Genre stories inspire fandoms that are extremely passionate and vocal. This kind of response is gold to indie filmmakers and storytellers because this kind of passion creates more active and engaged audiences – ones who will share your work, want to follow you from project to project and consume everything about your storyworld possible (often paying for the privilege). This blessing can sometimes be a curse if you fail to give this dedicated crowd what they want and expect, because they can be very vocal in their criticism. But they are also willing to be convinced and follow different paths if you honour and involve them along the way. I love genre fans, and include myself among them.
Who are some of the filmmakers or artists who inspire you?
My favourite genre stories actually come from the written word. I am a huge fan of many sci-fi/fantasy writers such as J.R.R. Tolkien, C.S. Lewis, Andre Norton, Sheri S. Tepper, Octavia Butler, Ursula K. Le Guin.

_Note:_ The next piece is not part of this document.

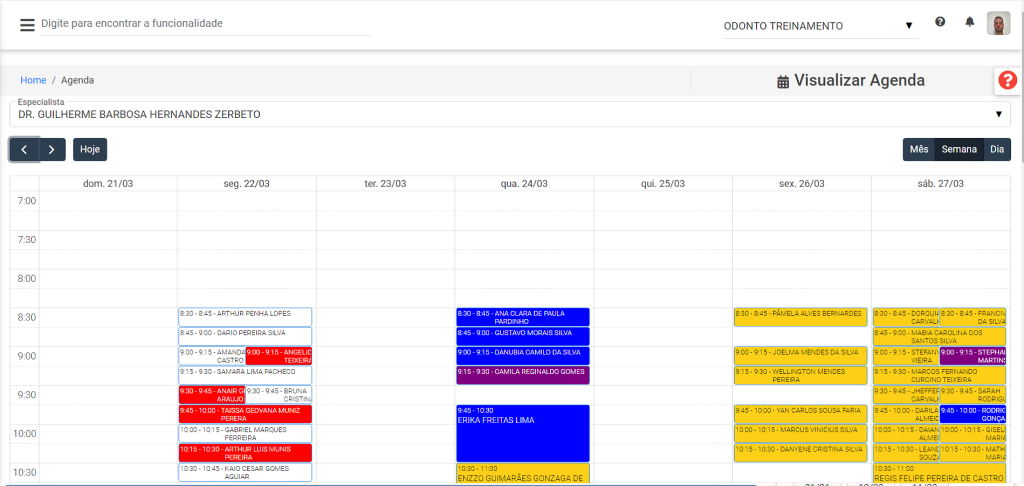Switch calendar to Semana view
This screenshot has height=486, width=1024.
(959, 149)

Some of these amazing authors have had their work translated to the screen (with varying degrees of success), but more often it is stories written by men that follow this path. Perhaps it is because these kinds of storyworlds are thought to require massive Hollywood budgets and we know how resistant that institution has been when it comes to female-driven stories. Wildly popular young adult fiction written by women have found incredible box office success lately, but I have been less interested personally in those stories.
In general terms, filmmakers who I find inspiring are Anne Wheeler, Patricia Rozema, Deepa Mehta and Sarah Polley here in Canada. Further abroad Agnieszka Holland, Julie Taymor, Catherine Hardwicke and so many, many more. (Yep, all women, all providing inspiration, all worth celebrating.)

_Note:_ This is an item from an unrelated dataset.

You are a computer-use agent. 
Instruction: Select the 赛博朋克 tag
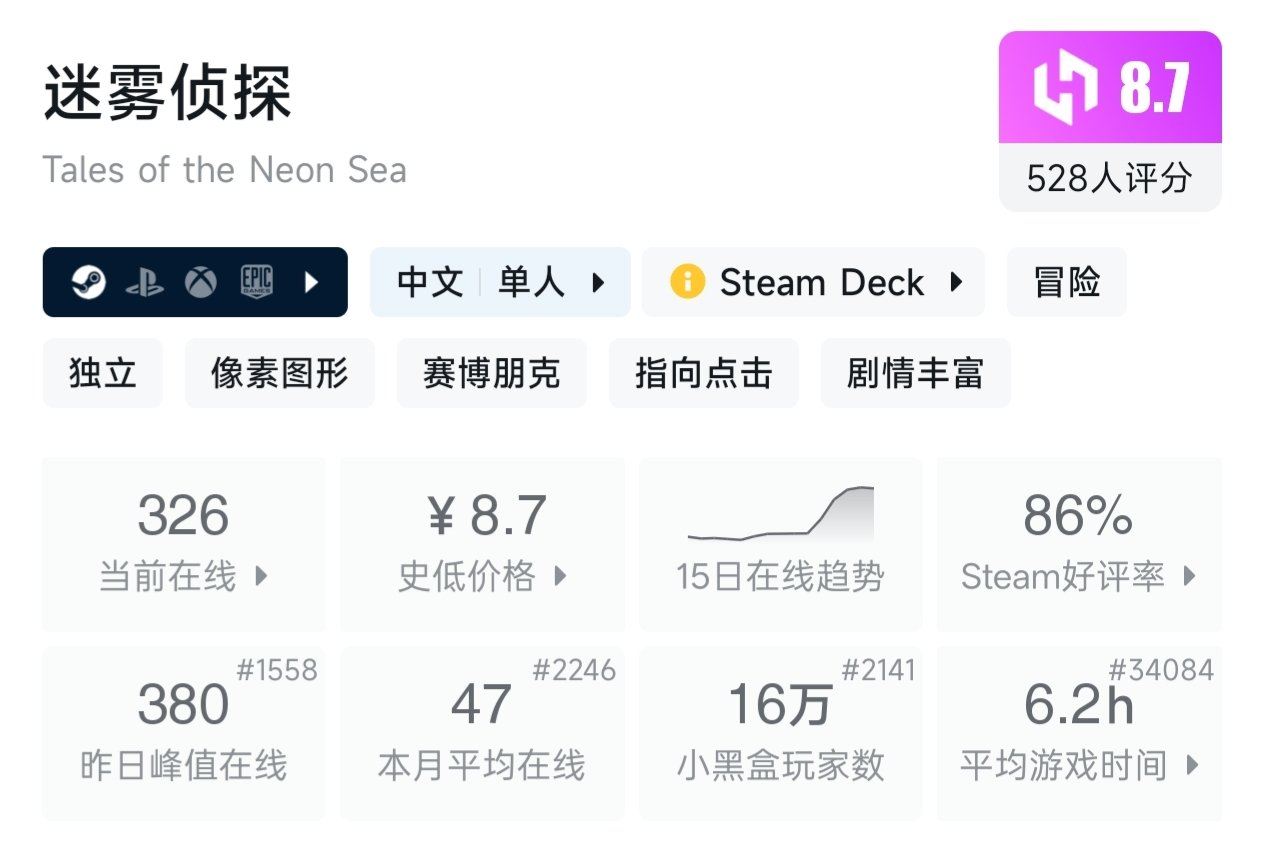491,373
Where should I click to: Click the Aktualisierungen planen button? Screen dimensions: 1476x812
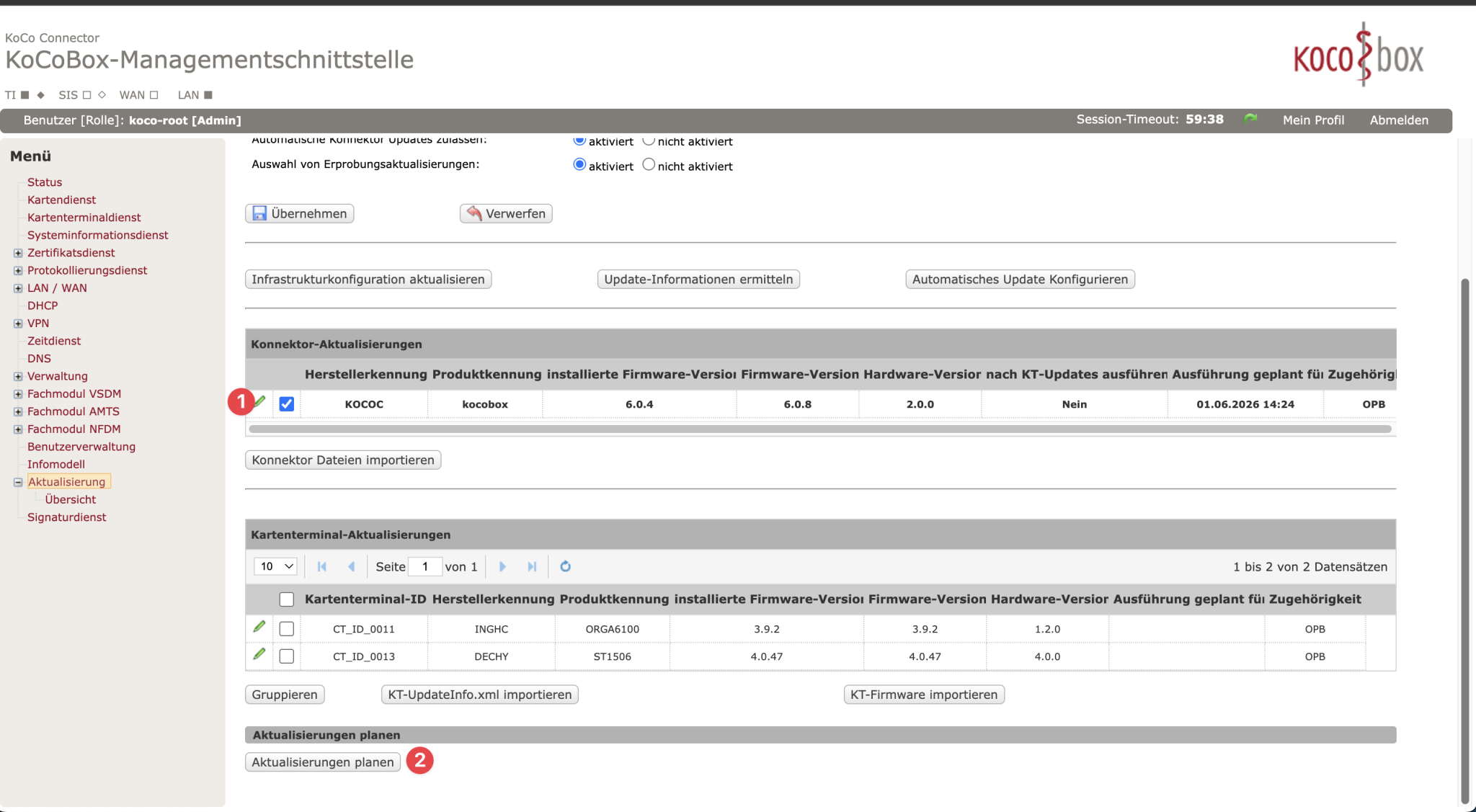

Why are you involved with this contest?
I have my own passion for helping creative people build sustainable careers for themselves through the digital opportunity. I also want to support and strengthen women’s voices in media. The From Our Dark Side contest combines both of these things, allowing me to mentor these female writers to make strategic choices that can help them make a living and find and grow an audience for their work. It’s always a balance – the story must be good and well-nurtured, but it’s also important to know who will be interested in it and how you can connect with them in meaningful ways. As I said before the genre crowd is a passionate one and if I can help these writers tap into that passion in an authentic way, I have helped them lay a strong foundation for their careers.
What can mentees expect of working with you?
I worked with the mentees from the first round of From Our Side, and what we found works is we do two online group meetings where we talk about the genre audience and what they are looking for at the beginning, and then at the end talk about what these women can do personally to develop an audience online. In between these two meetings, I also give each mentee a 1-hour personal consultation where I try to help them dig deeper into their stories with a more strategic perspective and find the hooks that can help them identify and target the audiences they need to reach and (eventually) activate.
What is your best advice to writers and filmmakers starting a genre project from scratch?
Know your audience. And it’s not all women between 18 and 34. Understand the power of segmenting potential fans into the narrowest niche possible, which allows you to know them really well. In the digital context you can find an amazing amount of detailed information about such niches. Learning about that can come LONG before your story is even written let alone made into a movie. Search for them, participate in their communities in authentic and relevant ways, add value to their conversations. All of this can start today and allow you to truly give your future fans what they want, and what they don’t even know they want yet. The digital world can help provide you with the access and knowledge so your story can find an audience who wants to be publicist, customer, spectator and even collaborator. It’s an amazing time of opportunity for storytellers!
Thank you for the conversation and for being on board!